PROBLEM DETAILS
Leaving out all images, return the entries below exactly.

EXTRACTED RECORDS

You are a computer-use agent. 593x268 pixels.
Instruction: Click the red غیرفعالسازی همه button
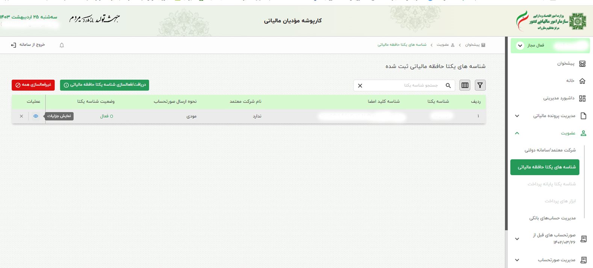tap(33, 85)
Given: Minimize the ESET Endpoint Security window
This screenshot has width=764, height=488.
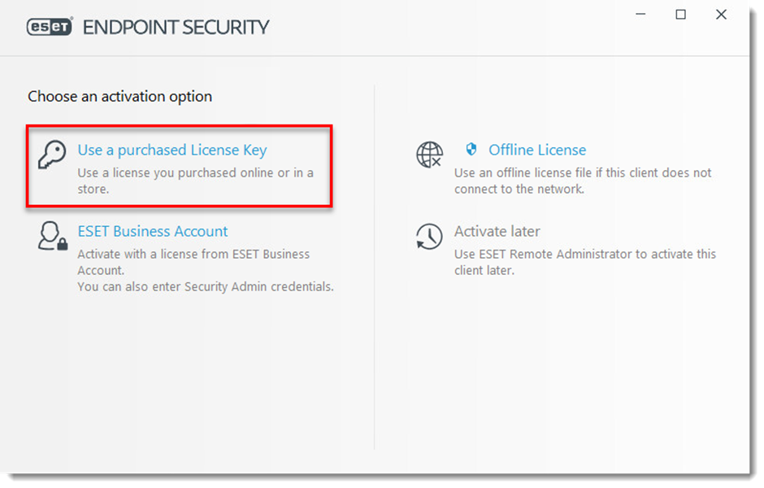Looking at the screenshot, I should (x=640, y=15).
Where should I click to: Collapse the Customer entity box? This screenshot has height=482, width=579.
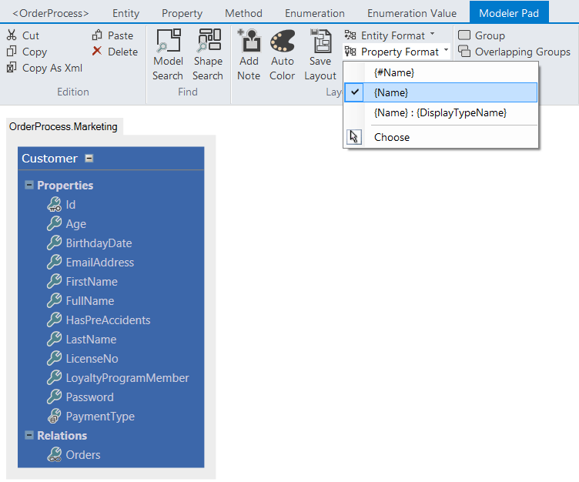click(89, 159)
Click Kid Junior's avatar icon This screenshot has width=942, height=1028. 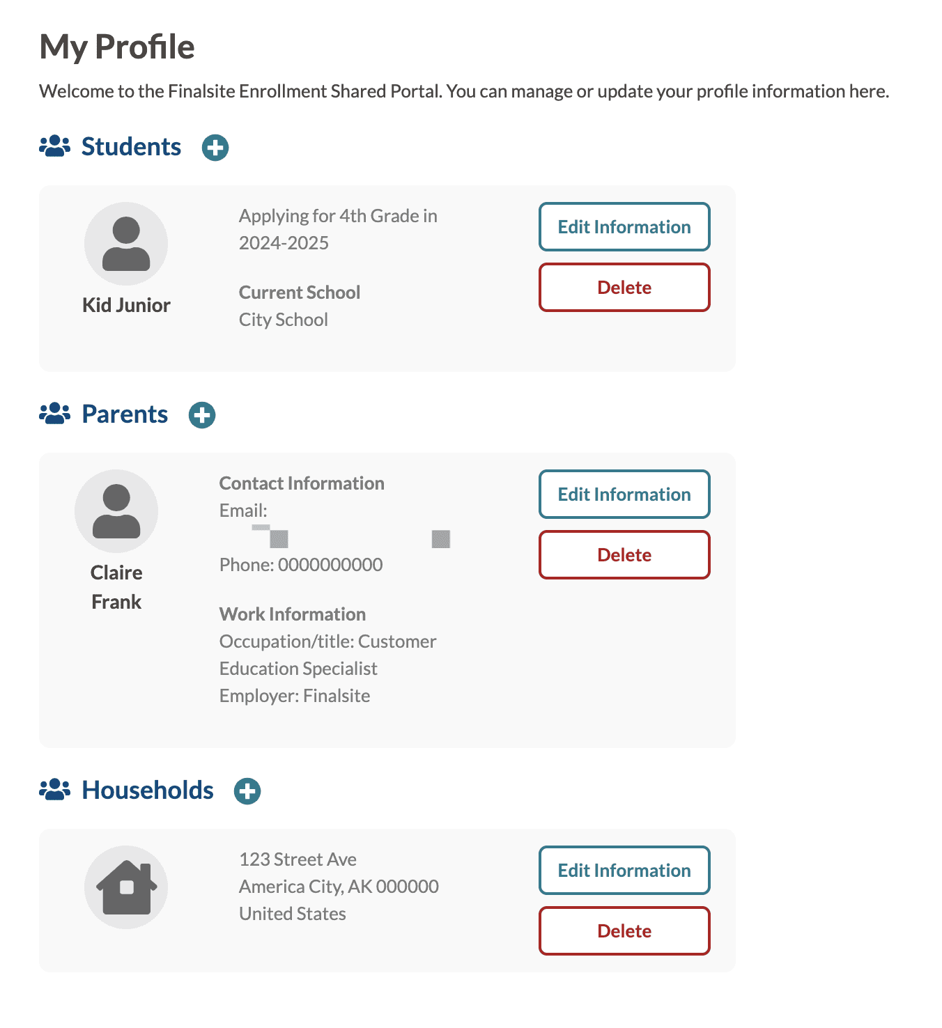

PROBLEM SOLUTION
You are a computer-use agent. 593x268 pixels.
Instruction: Click the red غیرفعالسازی همه button
tap(33, 85)
Given: Minimize the ESET Endpoint Security window
This screenshot has width=764, height=488.
Looking at the screenshot, I should (x=640, y=15).
Where should I click to: Collapse the Customer entity box? This screenshot has height=482, width=579.
click(89, 159)
Click Kid Junior's avatar icon This screenshot has width=942, height=1028. 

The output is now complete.